Items from a dataset
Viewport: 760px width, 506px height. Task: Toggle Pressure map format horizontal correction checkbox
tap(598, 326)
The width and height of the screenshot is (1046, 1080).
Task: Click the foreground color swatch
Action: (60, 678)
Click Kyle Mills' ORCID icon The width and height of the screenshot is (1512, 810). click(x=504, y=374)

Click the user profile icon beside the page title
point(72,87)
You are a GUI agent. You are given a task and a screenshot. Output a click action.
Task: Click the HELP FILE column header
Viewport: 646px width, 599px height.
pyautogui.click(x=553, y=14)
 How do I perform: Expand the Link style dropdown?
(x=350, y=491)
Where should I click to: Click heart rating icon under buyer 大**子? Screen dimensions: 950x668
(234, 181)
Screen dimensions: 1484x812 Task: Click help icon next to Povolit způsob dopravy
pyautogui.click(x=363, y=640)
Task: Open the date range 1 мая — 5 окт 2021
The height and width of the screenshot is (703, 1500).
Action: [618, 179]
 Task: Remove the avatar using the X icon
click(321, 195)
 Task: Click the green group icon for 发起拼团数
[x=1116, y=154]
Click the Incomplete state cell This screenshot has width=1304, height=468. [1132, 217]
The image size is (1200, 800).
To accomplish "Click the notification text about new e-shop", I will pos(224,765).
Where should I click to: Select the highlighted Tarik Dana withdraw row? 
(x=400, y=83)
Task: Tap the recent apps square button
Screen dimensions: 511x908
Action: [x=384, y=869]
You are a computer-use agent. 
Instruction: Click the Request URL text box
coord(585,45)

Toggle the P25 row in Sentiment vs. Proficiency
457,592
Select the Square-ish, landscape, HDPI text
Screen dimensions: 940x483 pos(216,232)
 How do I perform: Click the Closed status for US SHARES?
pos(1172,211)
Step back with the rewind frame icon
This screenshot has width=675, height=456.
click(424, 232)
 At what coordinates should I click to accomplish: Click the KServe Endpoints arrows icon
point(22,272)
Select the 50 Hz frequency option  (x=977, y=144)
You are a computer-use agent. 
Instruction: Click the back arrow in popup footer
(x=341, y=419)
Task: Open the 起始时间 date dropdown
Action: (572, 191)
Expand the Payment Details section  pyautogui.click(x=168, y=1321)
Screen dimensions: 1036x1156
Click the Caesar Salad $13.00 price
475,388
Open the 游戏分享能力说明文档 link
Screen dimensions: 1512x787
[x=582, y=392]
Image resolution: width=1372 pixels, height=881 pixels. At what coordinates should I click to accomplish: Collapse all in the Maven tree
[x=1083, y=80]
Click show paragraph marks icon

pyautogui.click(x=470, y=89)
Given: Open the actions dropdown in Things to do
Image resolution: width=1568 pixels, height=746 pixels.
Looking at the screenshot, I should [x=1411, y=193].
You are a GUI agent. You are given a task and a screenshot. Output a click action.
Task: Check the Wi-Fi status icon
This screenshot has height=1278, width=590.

_Work item_
Each line from the one containing "The image size is (1200, 800)." to the end of the records should be echoed exactly, and no other line.

_Solution for this task_
The image size is (1200, 800).
To accomplish "Click the notification text about new e-shop", I will pos(224,765).
Where should I click to: Select the highlighted Tarik Dana withdraw row? 
(x=400, y=83)
Task: Tap the recent apps square button
Screen dimensions: 511x908
Action: [x=384, y=869]
You are a computer-use agent. 
Instruction: Click the Request URL text box
coord(585,45)

Toggle the P25 row in Sentiment vs. Proficiency
457,592
Select the Square-ish, landscape, HDPI text
Screen dimensions: 940x483 pos(216,232)
 How do I perform: Click the Closed status for US SHARES?
pos(1172,211)
Step back with the rewind frame icon
This screenshot has width=675, height=456.
click(424, 232)
 At what coordinates should I click to accomplish: Click the KServe Endpoints arrows icon
point(22,272)
Select the 50 Hz frequency option  (x=977, y=144)
You are a computer-use agent. 
Instruction: Click the back arrow in popup footer
(x=341, y=419)
Task: Open the 起始时间 date dropdown
Action: (572, 191)
Expand the Payment Details section  pyautogui.click(x=168, y=1321)
Screen dimensions: 1036x1156
Click the Caesar Salad $13.00 price
475,388
Open the 游戏分享能力说明文档 link
Screen dimensions: 1512x787
[x=582, y=392]
Image resolution: width=1372 pixels, height=881 pixels. At what coordinates should I click to accomplish: Collapse all in the Maven tree
[x=1083, y=80]
Click show paragraph marks icon

pyautogui.click(x=470, y=89)
Given: Open the actions dropdown in Things to do
Image resolution: width=1568 pixels, height=746 pixels.
Looking at the screenshot, I should [x=1411, y=193].
You are a GUI agent. You are given a task and a screenshot. Output a click action.
Task: Check the Wi-Fi status icon
This screenshot has height=1278, width=590.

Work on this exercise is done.